| WHAT TO PRODUCE |
Type out all the data below, word for word.
---*---
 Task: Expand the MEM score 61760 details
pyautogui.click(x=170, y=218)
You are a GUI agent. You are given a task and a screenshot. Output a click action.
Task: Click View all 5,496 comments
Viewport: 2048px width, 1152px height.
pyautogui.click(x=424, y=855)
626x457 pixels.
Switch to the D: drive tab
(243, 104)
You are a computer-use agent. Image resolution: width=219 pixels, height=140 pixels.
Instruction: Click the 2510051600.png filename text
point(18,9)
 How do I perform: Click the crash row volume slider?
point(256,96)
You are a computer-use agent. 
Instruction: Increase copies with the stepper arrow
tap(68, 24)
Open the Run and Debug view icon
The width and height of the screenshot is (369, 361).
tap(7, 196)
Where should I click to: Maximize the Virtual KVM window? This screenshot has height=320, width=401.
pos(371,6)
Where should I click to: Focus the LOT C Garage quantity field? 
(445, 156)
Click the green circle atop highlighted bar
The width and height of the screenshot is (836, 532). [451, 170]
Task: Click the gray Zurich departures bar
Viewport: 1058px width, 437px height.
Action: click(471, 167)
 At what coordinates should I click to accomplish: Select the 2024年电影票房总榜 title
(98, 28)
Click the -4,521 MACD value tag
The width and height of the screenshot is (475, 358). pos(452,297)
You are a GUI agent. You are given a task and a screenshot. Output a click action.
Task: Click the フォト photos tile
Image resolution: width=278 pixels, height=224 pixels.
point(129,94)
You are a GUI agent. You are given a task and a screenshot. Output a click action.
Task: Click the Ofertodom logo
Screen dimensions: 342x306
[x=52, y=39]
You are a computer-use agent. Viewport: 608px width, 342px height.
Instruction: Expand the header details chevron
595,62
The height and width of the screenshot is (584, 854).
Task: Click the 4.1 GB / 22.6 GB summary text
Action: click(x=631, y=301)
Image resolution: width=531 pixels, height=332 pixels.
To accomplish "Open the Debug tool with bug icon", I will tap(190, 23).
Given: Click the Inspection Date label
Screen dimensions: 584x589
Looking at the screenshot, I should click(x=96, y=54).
---*---
| WRITTEN ANSWER |
 Task: Expand the MEM score 61760 details
pyautogui.click(x=170, y=218)
You are a GUI agent. You are given a task and a screenshot. Output a click action.
Task: Click View all 5,496 comments
Viewport: 2048px width, 1152px height.
pyautogui.click(x=424, y=855)
626x457 pixels.
Switch to the D: drive tab
(243, 104)
You are a computer-use agent. Image resolution: width=219 pixels, height=140 pixels.
Instruction: Click the 2510051600.png filename text
point(18,9)
 How do I perform: Click the crash row volume slider?
point(256,96)
You are a computer-use agent. 
Instruction: Increase copies with the stepper arrow
tap(68, 24)
Open the Run and Debug view icon
The width and height of the screenshot is (369, 361).
tap(7, 196)
Where should I click to: Maximize the Virtual KVM window? This screenshot has height=320, width=401.
pos(371,6)
Where should I click to: Focus the LOT C Garage quantity field? 
(445, 156)
Click the green circle atop highlighted bar
The width and height of the screenshot is (836, 532). [451, 170]
Task: Click the gray Zurich departures bar
Viewport: 1058px width, 437px height.
Action: click(471, 167)
 At what coordinates should I click to accomplish: Select the 2024年电影票房总榜 title
(98, 28)
Click the -4,521 MACD value tag
The width and height of the screenshot is (475, 358). pos(452,297)
You are a GUI agent. You are given a task and a screenshot. Output a click action.
Task: Click the フォト photos tile
Image resolution: width=278 pixels, height=224 pixels.
point(129,94)
You are a GUI agent. You are given a task and a screenshot. Output a click action.
Task: Click the Ofertodom logo
Screen dimensions: 342x306
[x=52, y=39]
You are a computer-use agent. Viewport: 608px width, 342px height.
Instruction: Expand the header details chevron
595,62
The height and width of the screenshot is (584, 854).
Task: Click the 4.1 GB / 22.6 GB summary text
Action: click(x=631, y=301)
Image resolution: width=531 pixels, height=332 pixels.
To accomplish "Open the Debug tool with bug icon", I will tap(190, 23).
Given: Click the Inspection Date label
Screen dimensions: 584x589
Looking at the screenshot, I should click(x=96, y=54).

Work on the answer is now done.